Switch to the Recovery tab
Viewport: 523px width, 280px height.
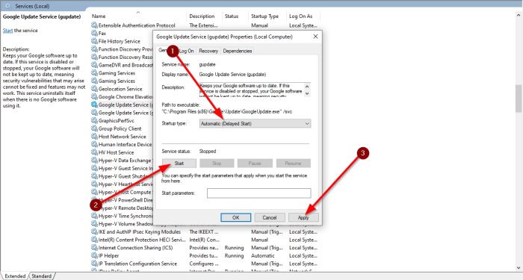(x=208, y=51)
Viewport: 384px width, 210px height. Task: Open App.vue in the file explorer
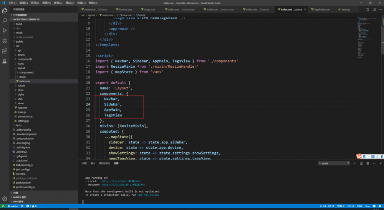coord(22,108)
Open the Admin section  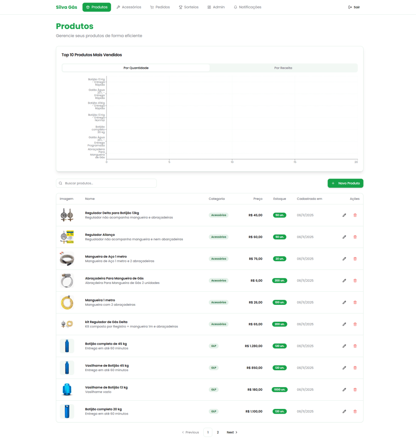[x=216, y=7]
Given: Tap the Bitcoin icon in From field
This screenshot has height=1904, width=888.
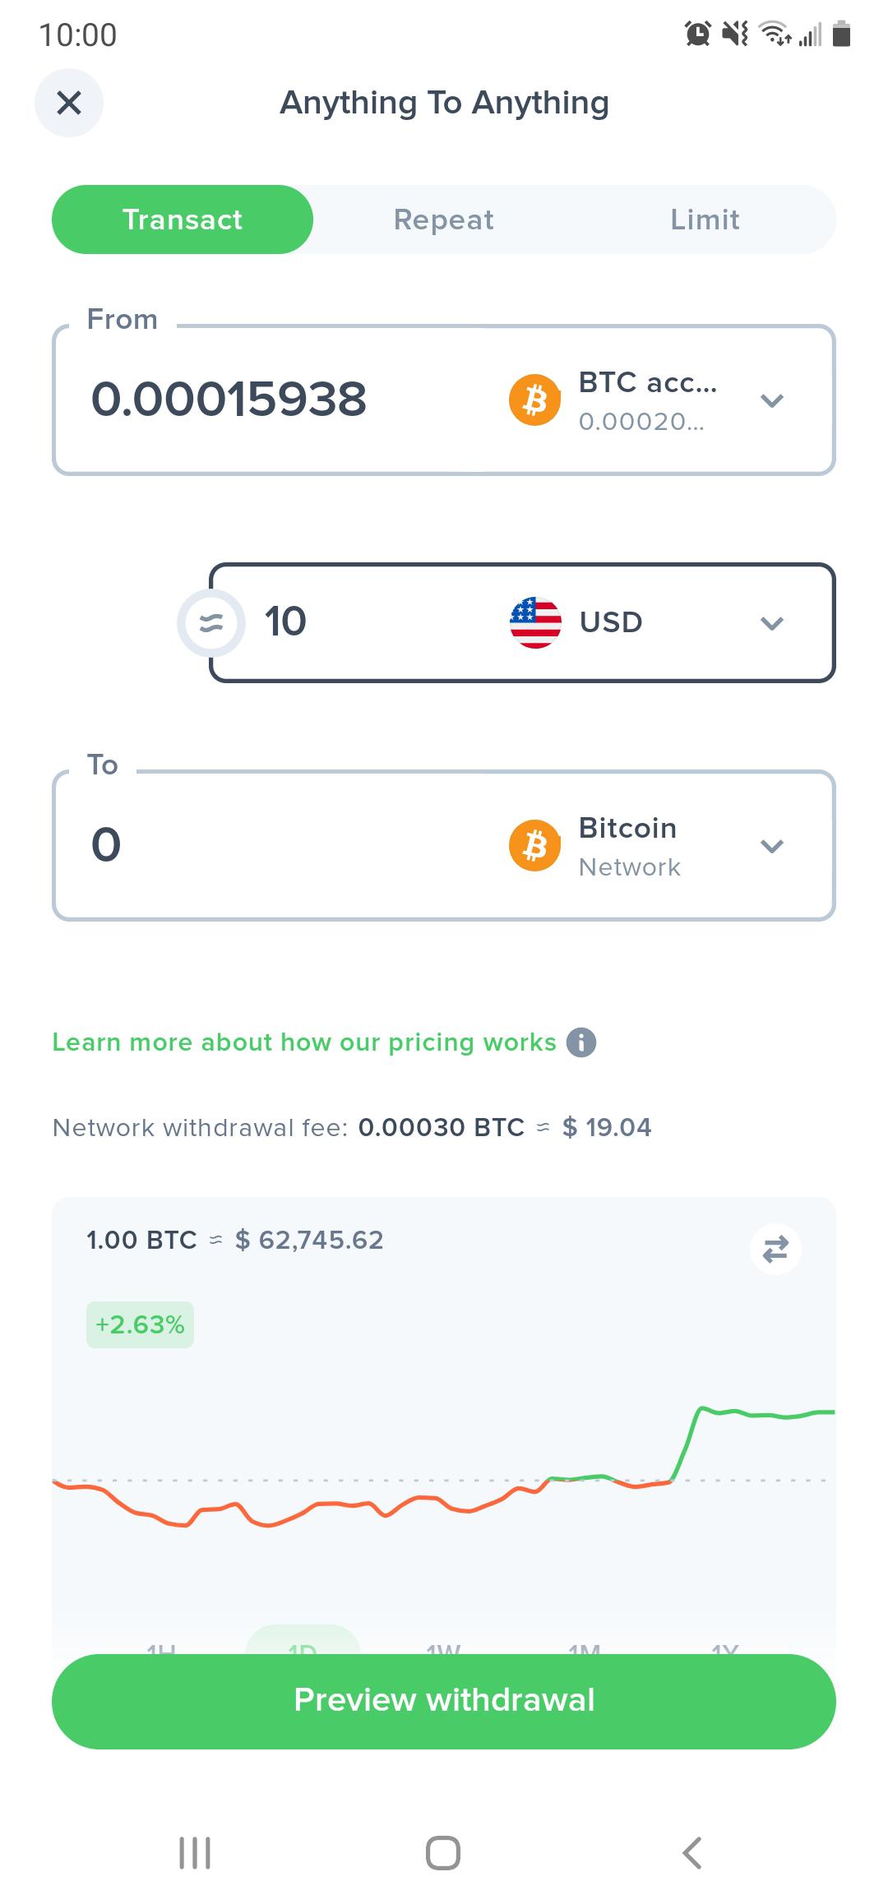Looking at the screenshot, I should click(534, 400).
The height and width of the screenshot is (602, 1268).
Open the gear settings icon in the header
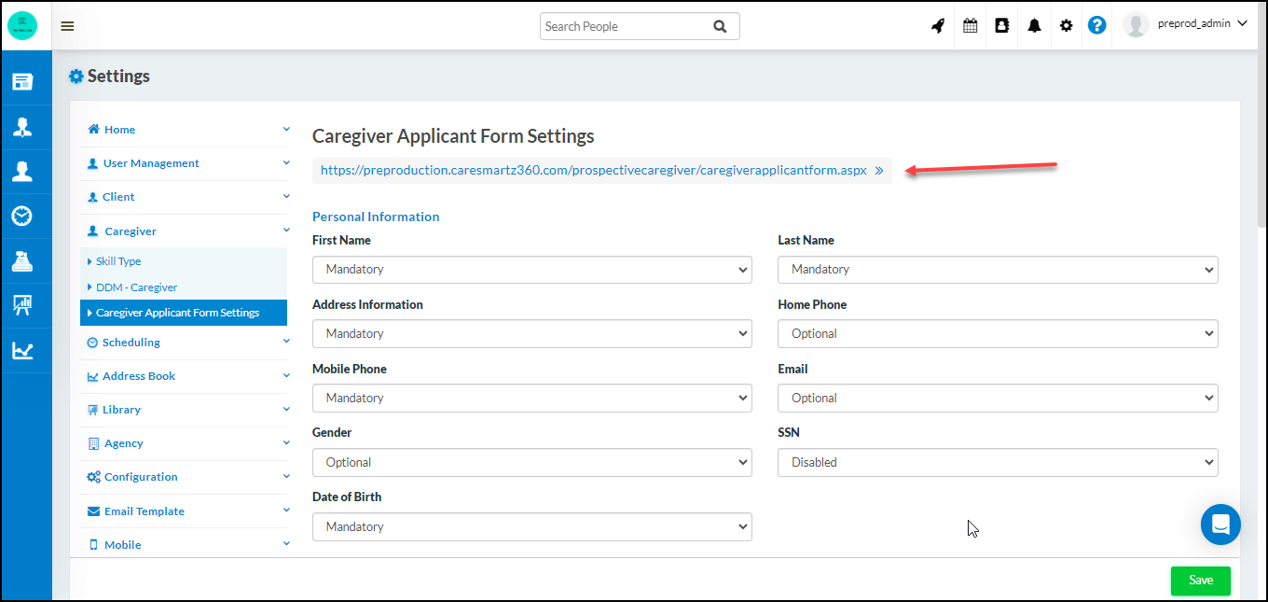click(1066, 25)
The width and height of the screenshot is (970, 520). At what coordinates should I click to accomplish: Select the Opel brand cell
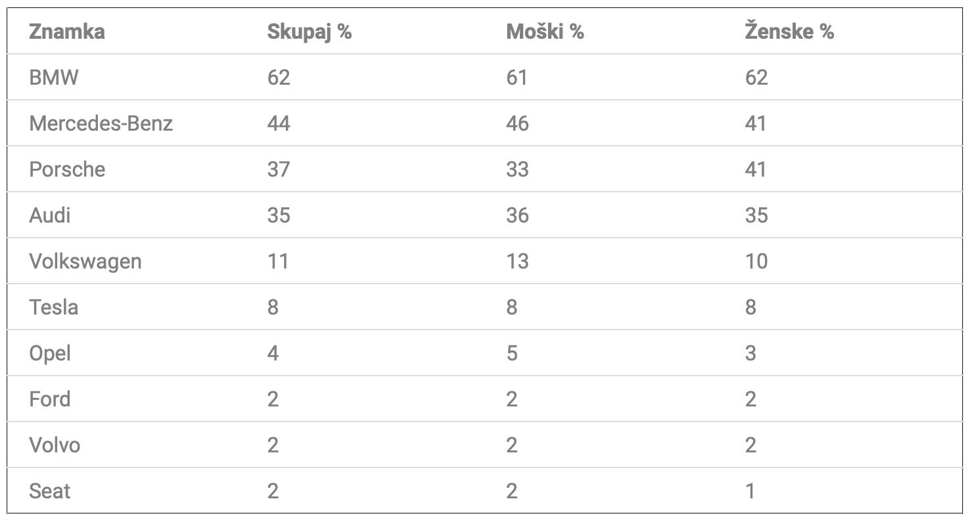point(50,353)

- **Requirement**
Only what runs from the line holding "Given: Tap the Bitcoin icon in From field" through the end of the entries above is to be given again, exactly, with every picture omitted.

- **Response for this exercise**
Given: Tap the Bitcoin icon in From field
This screenshot has height=1904, width=888.
Looking at the screenshot, I should click(534, 400).
The height and width of the screenshot is (602, 1268).
Open the gear settings icon in the header
click(1066, 25)
The width and height of the screenshot is (970, 520). At what coordinates should I click to accomplish: Select the Opel brand cell
point(50,353)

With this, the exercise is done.